Arrivammo alla scuola piuttosto di buon’orario, intorno alle 11: la scuola ci accoglieva con un maestoso cancello nero e uno spazioso cortile ben curato. Alcuni studenti con le loro famiglie giravano intorno i due edifici di fronte a noi, e sembravano essere spaesati proprio come me. Narumi prese però in fretta la situazione di mano e ci chiese di mostrarle un foglio che ci era arrivato per posta: prendemmo le nostre valigie e la seguimmo, visto che non appena stretto il foglio si diresse spedita verso una direzione. Entrammo nel primo edificio a sinistra, e una grande sala d’attesa ci accolse: alcune famiglie erano in fila, e anche loro stringevano in mano la missiva che avevo affidato a mia sorella. Maria ci spiegò che qui aveva luogo l’accettazione, e che ci veniva consegnata una copia della chiave della nostra camera, che avremmo condiviso con altri 2 studenti della stessa scuola. L’edificio dove ci trovavamo, infatti, era il dormitorio. C’erano ben 6 file, e noi scegliemmo la terza: erano tutte piuttosto scorrevoli, e dopo un quarto d’ora circa d’attesa arrivò il nostro turno. Narumi parlò a nome mio e di Corinne, spiegò che avevamo soggiornato per tutta la nostra breve esistenza negli States e che era il nostro primo anno in una scuola giapponese: la donna al di là del vetro ci sorrise con aria apprensiva, poi digitò i nostri due nomi sul computer e subito apparve la nostra disposizione: aprì in seguito uno dei tanti cassetti sotto la sua scrivania sulla destra e poi uno sulla sinistra per prendere due chiavi. Le mise in due bustine che erano appena fuoriuscite dalla stampante con sopra i nostri nomi. Le timbrò e poi ce le porse.

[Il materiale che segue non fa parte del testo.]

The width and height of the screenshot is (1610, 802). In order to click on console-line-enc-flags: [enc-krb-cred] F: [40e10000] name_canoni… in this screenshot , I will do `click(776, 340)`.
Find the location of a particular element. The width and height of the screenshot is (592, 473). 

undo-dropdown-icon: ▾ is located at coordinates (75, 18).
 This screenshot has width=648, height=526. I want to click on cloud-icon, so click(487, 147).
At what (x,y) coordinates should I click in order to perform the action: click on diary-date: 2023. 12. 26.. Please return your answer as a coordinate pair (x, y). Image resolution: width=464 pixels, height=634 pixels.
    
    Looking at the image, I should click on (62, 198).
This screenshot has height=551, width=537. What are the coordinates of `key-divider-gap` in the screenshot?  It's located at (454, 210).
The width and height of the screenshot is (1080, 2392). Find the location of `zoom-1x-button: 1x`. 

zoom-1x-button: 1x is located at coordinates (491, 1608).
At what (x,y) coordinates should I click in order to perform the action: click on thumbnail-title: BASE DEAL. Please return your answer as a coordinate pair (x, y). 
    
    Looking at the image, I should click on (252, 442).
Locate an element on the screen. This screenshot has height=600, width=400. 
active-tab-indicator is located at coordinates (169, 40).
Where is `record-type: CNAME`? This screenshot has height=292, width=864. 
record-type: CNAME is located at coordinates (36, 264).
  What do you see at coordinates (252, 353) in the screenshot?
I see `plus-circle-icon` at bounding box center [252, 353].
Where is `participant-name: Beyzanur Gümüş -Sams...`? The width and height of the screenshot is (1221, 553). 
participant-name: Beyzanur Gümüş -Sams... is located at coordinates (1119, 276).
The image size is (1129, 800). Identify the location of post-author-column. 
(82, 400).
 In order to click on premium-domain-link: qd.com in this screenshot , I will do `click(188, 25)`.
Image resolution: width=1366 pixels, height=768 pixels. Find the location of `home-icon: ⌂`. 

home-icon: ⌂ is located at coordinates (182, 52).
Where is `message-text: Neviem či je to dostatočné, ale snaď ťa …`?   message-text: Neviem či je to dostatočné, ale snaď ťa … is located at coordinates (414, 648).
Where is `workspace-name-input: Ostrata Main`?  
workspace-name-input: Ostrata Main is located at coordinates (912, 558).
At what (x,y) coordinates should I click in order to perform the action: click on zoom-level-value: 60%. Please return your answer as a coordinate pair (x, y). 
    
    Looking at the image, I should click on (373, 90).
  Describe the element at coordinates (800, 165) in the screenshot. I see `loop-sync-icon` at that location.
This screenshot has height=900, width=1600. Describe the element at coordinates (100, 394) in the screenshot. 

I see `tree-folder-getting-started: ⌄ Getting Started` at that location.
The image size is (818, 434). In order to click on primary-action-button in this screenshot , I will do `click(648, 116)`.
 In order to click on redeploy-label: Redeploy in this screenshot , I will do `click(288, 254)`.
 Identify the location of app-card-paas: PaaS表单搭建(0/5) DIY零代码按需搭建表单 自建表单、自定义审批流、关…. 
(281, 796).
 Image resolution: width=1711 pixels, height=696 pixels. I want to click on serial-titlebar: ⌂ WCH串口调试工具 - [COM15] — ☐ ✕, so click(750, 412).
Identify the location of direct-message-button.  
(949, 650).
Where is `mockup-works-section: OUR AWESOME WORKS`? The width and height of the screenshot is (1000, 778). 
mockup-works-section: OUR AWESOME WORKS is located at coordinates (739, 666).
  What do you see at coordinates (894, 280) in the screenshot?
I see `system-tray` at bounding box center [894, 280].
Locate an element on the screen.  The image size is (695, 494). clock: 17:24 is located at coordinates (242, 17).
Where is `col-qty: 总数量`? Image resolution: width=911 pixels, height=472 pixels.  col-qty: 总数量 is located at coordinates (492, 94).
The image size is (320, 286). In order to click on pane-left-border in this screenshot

‘Dovete avere cura di queste. Un’altra copia vi sarà data solamente sotto consenso del preside e di uno dei vostri genitori. Un’altra ancora oltre ad avere le caratteristiche della seconda, avrà l’aggiunta di una sonora multa. Vedete quello che potete fare.’ E sorrise ancora.

Ci allontanammo dallo sportello d’accoglienza e ci dirigemmo verso gli ascensori: Corinne e Maria verso quello per il dormitorio femminile, io Narumi e Taichi verso quello maschile. Aprii la busta firmata Vegeta Urashima per prendere la chiave. Era la numero 405.